On Friday September 29th, the Department of Energy released a Notice of Proposed Rulemaking proposing a rule for action by the Federal Energy Regulatory Commission (FERC). The notice calls on FERC to create new rules for how grid operators value “reliability and resilience” in electricity generation. While the proposed rule is limited in specifics, the essence of the proposal is to guarantee cost recovery for “fuel-secure” power generation units, defined as units with a 90-day fuel supply stored on site. While no specific types of generation units are mentioned, this on-site storage definition would likely apply to coal-fired, nuclear, and hydropower generation facilities.

The Department of Energy has identified a real problem here: the importance to the electricity grid of resilient baseload power generally is not adequately valued. The growth of intermittent sources of electricity like wind and solar creates the most acute need for reliable baseload, but the expansion of natural gas generation is an important consideration as well. Natural gas power plants, while providing stable baseload during most circumstances, normally do not store gas supplies on site. Gas is delivered as needed by pipeline. During emergency circumstances, there is the potential for these pipeline supplies to be disrupted. The intermittency of wind and solar and the potential for disruption to natural gas means that maintaining a substantial percentage of generation capacity that is not subject to interruption is a crucial need to ensure the resiliency of the electricity grid during many types of emergency situations.

However, the proposal from the Department of Energy is an excessive and unnecessarily distortive means of pursuing a more appropriate valuation for secure baseload generation capacity. Like using a sledgehammer to swat a fly, this rule would end up causing enormous destruction even if it also managed to provide more resilient baseload capacity. Guaranteeing cost recovery for certain types of generation would destroy electricity markets. For obvious reasons, investors would immediately favor those investments where the government guarantees their returns. Putting the government’s finger on the scale in this way will increase costs and stifle innovation in new means of generation and delivery. What need is there to innovate and to offer more efficient or cheaper electricity if the government is guaranteeing returns for existing processes?

Secretary of Energy Rick Perry has clarified that he intended this proposed rulemaking as a means of starting a conversation, encouraging FERC to consider these resiliency issues in its decisions. To that extent, we support the underlying intent of the proposed rulemaking, even if its mechanism is unacceptable.

However, Secretary Perry also made a comment that should be disturbing to anyone who values the benefits of freer markets. In seeking to excuse his department’s massive proposed intervention in electricity markets, Secretary Perry stated there is “no free market in the energy industry.” As this applies to electricity markets today, this is of course true.
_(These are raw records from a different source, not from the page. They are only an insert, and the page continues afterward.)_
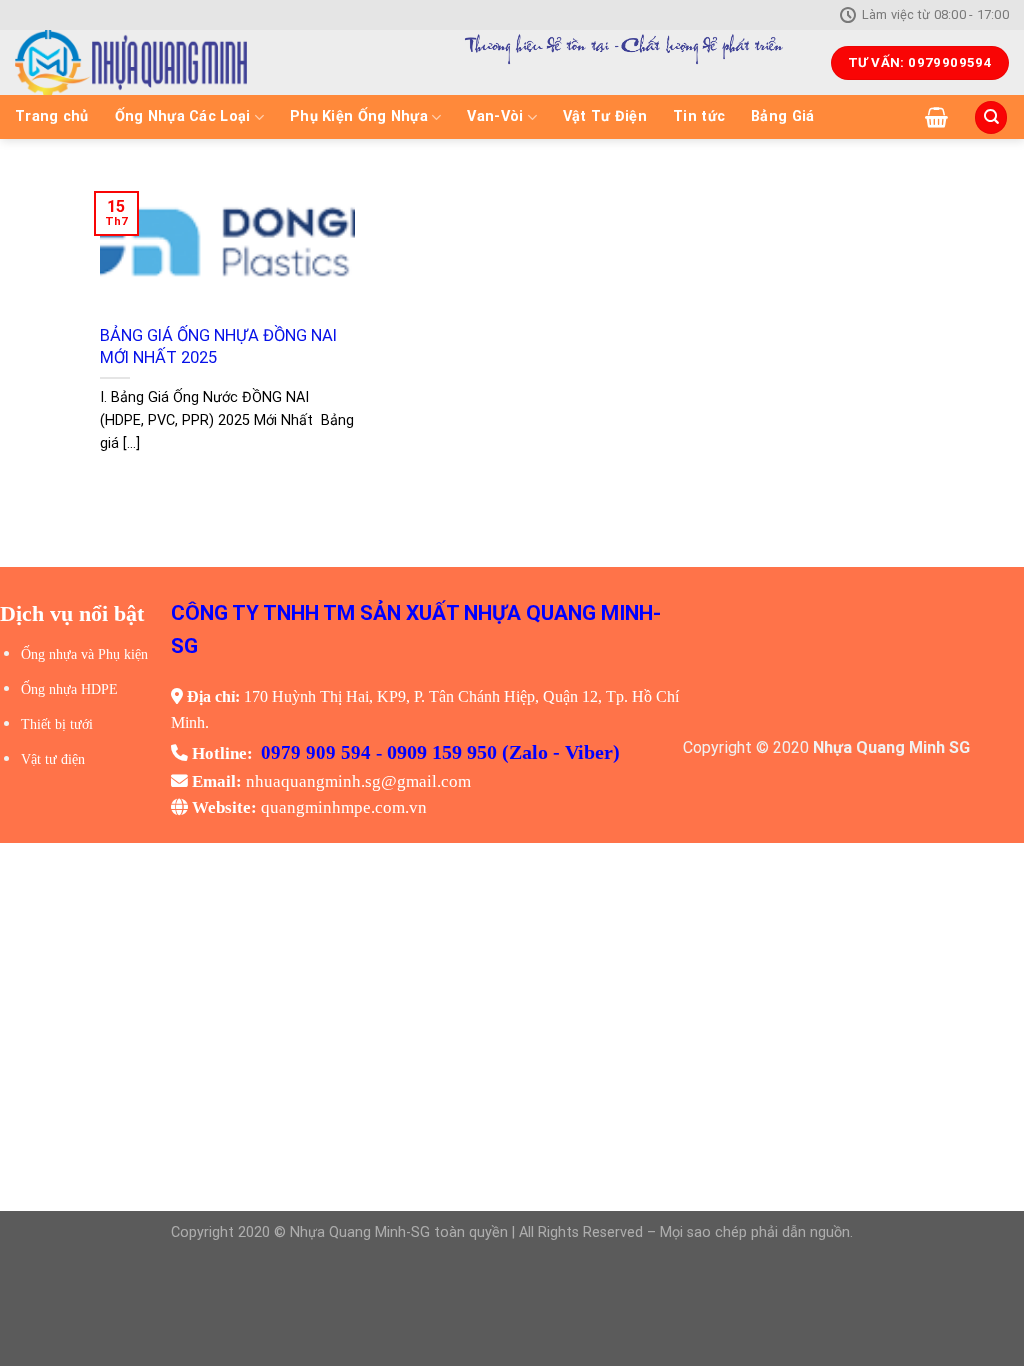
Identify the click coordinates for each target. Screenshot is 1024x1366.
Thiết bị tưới (57, 724)
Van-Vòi (495, 116)
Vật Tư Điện (605, 116)
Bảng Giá (782, 116)
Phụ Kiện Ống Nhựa (359, 116)
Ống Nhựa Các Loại (183, 116)
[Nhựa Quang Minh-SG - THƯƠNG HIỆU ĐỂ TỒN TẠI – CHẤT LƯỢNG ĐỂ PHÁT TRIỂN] (201, 62)
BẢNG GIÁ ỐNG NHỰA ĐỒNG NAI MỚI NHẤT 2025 (218, 346)
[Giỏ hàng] (936, 117)
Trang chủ (52, 116)
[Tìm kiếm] (991, 117)
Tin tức (699, 116)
Electricity is a foundational need for modern life and is thus unsurprisingly subject to extensive regulation. And plenty of that regulation is harmful or foolish, such as the extensive promotion of wind and solar through subsidies like the Production Tax Credit and renewable portfolio mandates. Secretary Perry, though, seems to think that all the existing distortions in electricity markets justify the introduction of even more distortions; because some generation sources are currently favored by government policy, that the “solution” is to introduce government favoritism for Secretary Perry’s preferred generation sources. That is precisely the opposite of a free-market solution: we should be seeking to roll back those existing interventions that distort markets, which is exactly what we intend to pursue in the coming debate on tax reform.

It is worth remembering that as an independent agency, FERC is under no obligation to implement this proposed rule. Given FERC’s procedures and its need to build a docket of evidence before any action, the Commission will certainly not be meeting the Department’s rapid timeframe even should it ultimately take action on this proposal. It would be a welcome development for FERC to include resilience and input supply concerns in its decision making process, but this proposed rule from the Department of Energy is not the right way to go about that task.